In Figures 11 to 14, during the initial training stage, the aircraft is in the exploration and learning experience stage, so the learning effect is not ideal. However, the gradual increase in training frequency makes the aircraft’s experience more and more rich. After the initial trial and error learning, the cumulative return of the algorithm increases rapidly, and the reward value increases and stabilizes in time step, quickly reaching convergence. In addition, the return value gradually increases, with an exploration variable enhancement value of 0.8 and a decrease in model entropy below -2, indicating a good training effect of the model.
In Figures 15 and 16, the velocities and angular velocities in all directions decrease in fluctuation, and the acceleration in the z-direction tends to 0. The angular velocities in all directions also tend to 0, indicating that the aircraft has landed from the air and entered the ground sliding phase.

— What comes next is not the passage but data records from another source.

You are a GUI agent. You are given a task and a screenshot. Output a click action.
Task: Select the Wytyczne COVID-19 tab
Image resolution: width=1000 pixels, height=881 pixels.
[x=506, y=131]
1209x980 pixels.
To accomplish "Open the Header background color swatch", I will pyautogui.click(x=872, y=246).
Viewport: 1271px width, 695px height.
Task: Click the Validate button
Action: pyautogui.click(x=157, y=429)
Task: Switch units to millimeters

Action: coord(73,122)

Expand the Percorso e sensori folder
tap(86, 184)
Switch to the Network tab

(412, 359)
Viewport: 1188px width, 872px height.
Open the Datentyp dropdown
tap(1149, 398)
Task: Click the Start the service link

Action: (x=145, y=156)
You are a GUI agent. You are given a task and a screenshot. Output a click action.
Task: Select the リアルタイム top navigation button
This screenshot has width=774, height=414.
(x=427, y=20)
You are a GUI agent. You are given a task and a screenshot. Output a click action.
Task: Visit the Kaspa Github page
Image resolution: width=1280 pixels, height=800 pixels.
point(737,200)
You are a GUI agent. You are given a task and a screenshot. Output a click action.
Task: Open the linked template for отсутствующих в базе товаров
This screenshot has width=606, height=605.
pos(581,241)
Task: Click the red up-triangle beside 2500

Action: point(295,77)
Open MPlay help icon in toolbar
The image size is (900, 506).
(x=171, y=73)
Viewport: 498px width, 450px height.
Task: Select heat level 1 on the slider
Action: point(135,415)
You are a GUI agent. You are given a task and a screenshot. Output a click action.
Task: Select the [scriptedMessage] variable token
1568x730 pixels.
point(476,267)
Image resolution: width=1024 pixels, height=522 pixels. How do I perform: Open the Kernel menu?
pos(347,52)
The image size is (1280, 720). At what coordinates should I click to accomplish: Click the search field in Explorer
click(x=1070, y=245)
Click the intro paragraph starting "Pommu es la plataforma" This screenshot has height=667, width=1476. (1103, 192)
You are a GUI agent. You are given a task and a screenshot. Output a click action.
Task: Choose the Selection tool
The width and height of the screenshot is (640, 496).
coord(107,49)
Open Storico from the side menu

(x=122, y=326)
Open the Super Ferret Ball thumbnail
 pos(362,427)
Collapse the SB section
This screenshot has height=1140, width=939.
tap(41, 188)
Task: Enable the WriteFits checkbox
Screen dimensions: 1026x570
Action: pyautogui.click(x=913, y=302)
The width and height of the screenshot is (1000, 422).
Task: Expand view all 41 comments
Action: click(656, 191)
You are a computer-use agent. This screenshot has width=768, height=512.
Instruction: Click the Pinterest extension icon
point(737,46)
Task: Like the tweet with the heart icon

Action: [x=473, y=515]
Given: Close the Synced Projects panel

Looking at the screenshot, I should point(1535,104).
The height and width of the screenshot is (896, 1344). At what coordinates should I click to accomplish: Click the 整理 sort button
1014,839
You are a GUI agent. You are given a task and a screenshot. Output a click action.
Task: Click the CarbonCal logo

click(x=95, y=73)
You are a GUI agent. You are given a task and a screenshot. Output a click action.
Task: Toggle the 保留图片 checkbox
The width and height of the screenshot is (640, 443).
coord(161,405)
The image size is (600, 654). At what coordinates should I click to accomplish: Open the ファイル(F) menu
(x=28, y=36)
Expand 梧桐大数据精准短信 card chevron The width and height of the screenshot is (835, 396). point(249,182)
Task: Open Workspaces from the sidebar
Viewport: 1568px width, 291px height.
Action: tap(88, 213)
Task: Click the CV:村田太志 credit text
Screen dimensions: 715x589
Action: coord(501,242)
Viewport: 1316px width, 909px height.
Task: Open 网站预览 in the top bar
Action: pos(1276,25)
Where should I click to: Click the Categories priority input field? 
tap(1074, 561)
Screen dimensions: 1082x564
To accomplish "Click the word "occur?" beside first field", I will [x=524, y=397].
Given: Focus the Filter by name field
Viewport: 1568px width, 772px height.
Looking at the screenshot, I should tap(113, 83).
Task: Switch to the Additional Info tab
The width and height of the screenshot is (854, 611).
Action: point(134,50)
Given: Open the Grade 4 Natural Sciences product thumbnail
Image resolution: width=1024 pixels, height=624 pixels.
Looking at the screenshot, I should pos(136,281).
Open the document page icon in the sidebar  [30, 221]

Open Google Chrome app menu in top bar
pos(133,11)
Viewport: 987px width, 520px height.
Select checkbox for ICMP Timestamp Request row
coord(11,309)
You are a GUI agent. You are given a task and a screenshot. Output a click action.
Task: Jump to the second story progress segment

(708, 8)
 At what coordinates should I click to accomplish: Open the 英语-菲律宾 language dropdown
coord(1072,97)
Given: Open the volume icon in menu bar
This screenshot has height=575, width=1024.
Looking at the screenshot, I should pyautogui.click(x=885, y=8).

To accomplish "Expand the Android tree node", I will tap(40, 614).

Figures 17 and 18 show that the final position, mean square error of pitch angle, and standard deviation of the aircraft gradually decrease with the number of iterations and tend to 0, indicating that the aircraft is gradually stabilizing its landing.
This article uses linear fitting method to obtain cognitive load curve based on time-domain and frequency-domain analysis data of heart rate specificity test, and obtains cognitive load data that is consistent with the frequency of flight data. Based on cognitive load theory, the DDPG algorithm has been improved by incorporating human factors into the closed-loop of reinforcement learning. By using the improved DDPG algorithm for training, the number of ineffective explorations in the early stage was effectively reduced, and the impact of physiological level changes was considered in the field of human-computer interaction, achieving good control effects.